### [Input material]
******

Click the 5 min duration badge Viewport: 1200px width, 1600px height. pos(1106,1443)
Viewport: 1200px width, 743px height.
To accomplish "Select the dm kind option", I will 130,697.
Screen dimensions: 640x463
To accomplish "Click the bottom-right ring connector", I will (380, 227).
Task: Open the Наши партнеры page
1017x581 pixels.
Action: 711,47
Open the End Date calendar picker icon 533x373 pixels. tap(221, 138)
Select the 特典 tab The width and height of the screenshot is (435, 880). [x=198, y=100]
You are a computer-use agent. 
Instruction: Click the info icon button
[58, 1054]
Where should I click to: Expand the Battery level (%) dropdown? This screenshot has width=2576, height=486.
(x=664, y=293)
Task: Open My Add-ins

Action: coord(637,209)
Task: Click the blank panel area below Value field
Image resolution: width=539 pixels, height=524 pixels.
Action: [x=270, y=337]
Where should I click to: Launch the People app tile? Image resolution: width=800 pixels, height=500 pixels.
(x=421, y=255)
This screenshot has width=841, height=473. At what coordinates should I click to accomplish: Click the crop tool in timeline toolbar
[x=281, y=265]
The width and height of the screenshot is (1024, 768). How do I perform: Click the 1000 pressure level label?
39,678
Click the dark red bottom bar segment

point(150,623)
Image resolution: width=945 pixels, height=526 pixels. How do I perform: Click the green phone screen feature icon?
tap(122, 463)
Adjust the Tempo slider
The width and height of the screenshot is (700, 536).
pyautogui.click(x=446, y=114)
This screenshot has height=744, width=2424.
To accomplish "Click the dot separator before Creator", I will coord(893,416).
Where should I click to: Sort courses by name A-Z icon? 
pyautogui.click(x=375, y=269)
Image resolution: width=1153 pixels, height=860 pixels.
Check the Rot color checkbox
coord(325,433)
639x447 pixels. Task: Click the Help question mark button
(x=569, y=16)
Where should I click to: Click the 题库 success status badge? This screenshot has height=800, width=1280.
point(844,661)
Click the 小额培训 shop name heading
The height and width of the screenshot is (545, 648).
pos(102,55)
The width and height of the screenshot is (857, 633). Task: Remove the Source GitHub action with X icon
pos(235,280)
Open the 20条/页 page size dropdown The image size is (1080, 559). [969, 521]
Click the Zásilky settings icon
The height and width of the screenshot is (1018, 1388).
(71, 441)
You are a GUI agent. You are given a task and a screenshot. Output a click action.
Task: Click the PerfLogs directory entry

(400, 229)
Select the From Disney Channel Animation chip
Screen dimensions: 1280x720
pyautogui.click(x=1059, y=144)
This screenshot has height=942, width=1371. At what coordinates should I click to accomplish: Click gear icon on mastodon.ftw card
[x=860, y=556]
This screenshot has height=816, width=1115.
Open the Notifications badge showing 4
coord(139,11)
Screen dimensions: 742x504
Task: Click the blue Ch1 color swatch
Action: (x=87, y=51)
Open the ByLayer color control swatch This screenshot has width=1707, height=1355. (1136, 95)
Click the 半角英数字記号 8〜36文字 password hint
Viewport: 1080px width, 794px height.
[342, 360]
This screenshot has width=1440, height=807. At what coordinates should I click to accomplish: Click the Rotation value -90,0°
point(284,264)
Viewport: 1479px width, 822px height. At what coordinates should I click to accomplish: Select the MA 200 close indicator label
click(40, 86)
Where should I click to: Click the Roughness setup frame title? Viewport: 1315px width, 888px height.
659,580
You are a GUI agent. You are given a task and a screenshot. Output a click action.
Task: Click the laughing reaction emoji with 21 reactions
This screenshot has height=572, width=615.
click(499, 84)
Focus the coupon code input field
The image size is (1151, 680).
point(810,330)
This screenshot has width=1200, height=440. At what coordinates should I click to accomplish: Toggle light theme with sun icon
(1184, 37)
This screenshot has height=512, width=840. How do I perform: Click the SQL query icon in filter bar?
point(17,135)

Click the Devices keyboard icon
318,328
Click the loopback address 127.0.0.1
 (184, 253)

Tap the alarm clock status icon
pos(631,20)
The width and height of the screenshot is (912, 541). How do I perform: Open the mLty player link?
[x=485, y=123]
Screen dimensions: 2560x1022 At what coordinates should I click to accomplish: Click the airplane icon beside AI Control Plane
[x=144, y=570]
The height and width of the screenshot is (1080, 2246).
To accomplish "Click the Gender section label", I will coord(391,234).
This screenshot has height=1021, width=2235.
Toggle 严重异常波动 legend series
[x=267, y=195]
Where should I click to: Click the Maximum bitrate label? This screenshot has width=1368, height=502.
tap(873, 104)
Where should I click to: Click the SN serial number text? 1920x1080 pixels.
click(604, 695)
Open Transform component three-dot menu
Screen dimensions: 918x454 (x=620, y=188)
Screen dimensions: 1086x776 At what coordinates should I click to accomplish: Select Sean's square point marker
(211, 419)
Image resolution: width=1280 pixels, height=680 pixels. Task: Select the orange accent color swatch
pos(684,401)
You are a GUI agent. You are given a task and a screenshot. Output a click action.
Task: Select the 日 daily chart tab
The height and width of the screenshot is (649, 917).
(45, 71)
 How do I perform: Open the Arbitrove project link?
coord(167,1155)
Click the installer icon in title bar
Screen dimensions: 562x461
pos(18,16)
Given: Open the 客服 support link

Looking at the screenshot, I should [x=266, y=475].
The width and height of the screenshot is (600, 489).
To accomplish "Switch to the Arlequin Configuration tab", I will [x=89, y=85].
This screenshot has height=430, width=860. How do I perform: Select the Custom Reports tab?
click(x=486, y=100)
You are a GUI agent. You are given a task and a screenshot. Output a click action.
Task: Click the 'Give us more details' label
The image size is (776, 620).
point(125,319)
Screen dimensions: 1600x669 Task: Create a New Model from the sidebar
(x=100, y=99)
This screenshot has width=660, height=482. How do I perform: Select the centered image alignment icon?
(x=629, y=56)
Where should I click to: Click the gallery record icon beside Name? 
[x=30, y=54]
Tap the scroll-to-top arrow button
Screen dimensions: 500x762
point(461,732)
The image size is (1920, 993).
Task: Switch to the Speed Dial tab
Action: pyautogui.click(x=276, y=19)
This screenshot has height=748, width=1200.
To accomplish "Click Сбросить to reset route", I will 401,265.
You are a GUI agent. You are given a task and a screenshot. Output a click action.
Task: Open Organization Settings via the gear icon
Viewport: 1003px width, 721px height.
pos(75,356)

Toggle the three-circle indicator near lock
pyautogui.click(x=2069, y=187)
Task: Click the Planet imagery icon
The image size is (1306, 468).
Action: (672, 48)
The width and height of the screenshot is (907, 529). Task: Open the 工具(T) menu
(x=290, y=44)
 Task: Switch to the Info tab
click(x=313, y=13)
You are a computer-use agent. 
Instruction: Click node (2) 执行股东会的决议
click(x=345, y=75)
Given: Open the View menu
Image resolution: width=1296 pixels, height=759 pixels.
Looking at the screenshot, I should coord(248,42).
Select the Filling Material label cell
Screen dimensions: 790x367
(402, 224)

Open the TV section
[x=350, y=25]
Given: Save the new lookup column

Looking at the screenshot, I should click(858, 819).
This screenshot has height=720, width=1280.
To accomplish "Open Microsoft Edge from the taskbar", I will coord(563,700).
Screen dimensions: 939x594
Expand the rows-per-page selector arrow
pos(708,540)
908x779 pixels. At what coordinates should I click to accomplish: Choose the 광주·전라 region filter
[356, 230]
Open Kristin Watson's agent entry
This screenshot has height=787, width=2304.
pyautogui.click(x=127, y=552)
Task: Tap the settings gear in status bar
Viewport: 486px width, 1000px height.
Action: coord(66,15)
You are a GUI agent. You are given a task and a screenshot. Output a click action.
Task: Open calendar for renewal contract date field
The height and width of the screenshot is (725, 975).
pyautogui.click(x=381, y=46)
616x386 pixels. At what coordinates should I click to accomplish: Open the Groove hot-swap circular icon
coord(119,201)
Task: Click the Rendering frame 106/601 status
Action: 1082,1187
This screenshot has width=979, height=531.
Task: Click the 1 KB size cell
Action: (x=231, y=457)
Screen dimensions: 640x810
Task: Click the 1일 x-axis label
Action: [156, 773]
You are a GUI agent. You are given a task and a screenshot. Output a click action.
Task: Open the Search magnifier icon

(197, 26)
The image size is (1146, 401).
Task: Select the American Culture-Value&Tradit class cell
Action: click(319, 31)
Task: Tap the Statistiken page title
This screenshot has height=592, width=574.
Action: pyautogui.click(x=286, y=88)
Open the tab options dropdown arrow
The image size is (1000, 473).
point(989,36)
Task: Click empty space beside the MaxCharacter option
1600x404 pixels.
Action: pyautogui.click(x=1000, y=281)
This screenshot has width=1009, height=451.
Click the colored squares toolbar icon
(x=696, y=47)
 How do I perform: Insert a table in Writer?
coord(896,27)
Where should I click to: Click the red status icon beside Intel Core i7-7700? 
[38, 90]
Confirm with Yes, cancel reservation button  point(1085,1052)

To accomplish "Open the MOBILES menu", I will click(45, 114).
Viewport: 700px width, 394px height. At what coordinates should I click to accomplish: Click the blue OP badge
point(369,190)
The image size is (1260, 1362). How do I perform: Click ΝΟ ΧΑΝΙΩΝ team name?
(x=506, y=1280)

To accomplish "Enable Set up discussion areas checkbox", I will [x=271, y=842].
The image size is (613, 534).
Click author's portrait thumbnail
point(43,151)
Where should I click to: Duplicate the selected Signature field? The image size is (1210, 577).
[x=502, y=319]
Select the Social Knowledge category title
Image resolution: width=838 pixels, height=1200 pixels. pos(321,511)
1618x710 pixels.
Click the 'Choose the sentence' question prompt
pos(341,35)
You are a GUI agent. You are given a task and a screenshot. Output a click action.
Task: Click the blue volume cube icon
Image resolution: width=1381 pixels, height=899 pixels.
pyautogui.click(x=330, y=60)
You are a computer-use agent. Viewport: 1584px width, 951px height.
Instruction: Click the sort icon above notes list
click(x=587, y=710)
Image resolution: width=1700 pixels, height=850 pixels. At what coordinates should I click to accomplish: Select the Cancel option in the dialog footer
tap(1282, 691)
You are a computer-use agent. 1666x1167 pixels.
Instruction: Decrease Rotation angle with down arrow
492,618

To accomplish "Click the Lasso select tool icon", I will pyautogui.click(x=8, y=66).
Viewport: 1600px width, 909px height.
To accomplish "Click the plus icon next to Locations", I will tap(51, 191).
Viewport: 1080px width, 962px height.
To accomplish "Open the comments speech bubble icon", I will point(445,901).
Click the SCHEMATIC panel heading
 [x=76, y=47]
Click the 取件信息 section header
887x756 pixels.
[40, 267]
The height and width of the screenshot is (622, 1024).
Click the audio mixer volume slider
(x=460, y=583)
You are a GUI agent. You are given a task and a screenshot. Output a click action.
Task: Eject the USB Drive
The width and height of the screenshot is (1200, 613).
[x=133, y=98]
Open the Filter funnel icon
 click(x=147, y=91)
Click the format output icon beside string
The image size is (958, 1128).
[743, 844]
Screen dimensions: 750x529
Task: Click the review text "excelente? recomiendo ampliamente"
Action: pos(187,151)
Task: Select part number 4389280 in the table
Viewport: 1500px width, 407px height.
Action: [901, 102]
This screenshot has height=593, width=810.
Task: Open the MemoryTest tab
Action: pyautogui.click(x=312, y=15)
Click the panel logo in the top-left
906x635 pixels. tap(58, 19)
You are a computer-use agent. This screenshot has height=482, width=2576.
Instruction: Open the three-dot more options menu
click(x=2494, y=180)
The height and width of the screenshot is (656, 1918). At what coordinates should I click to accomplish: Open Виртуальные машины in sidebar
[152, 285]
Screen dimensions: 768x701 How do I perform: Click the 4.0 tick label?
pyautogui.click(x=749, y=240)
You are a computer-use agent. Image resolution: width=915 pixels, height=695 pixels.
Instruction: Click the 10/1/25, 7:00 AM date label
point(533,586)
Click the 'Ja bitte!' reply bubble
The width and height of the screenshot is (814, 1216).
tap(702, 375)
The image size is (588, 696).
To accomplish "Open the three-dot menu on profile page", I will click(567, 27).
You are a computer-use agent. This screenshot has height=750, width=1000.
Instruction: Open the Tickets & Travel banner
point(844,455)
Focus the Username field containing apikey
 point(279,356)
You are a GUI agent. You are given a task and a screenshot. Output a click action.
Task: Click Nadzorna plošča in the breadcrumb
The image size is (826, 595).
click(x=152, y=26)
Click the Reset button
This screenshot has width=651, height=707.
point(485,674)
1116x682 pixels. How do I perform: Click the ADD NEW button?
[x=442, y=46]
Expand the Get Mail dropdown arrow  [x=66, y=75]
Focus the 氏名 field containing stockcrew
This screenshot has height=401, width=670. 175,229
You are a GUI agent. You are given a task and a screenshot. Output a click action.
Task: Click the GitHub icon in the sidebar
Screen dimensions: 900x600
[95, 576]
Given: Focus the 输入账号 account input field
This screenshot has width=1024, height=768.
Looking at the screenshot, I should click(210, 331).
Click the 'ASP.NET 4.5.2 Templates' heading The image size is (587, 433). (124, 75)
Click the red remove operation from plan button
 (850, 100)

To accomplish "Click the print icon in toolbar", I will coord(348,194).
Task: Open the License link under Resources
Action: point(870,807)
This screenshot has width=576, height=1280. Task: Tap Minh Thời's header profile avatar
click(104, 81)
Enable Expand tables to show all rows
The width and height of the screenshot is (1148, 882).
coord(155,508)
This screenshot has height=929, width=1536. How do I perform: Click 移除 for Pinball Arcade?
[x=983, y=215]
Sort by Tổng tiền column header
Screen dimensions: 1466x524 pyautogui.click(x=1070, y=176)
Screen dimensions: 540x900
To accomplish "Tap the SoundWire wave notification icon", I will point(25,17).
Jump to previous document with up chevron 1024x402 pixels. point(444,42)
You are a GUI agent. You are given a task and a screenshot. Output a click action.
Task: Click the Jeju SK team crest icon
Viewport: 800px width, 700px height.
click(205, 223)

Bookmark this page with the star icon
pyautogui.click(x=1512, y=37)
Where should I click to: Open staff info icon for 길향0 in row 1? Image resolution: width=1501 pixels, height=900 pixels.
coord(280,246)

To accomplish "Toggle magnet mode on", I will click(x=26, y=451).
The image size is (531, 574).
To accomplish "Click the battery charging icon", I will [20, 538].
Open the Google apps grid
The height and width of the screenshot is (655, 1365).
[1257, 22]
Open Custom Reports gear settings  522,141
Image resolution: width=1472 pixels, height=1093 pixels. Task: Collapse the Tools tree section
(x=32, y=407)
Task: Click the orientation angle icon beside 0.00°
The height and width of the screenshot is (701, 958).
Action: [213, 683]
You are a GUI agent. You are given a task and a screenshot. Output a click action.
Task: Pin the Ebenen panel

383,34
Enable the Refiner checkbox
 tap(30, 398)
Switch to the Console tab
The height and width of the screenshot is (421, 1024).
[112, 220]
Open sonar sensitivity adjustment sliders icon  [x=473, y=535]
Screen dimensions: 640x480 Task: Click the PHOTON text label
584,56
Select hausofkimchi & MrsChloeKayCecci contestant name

******

### [Task instructions]
Which lines of the data contain the string "computer"? Copy each of them.

### [Exercise answer]
You are a computer-use agent. 
You are a computer-use agent. 
You are a computer-use agent. Viewport: 1584px width, 951px height.
You are a computer-use agent. 1666x1167 pixels.
You are a computer-use agent. This screenshot has height=482, width=2576.
You are a computer-use agent. Image resolution: width=915 pixels, height=695 pixels.
You are a computer-use agent. This screenshot has height=750, width=1000.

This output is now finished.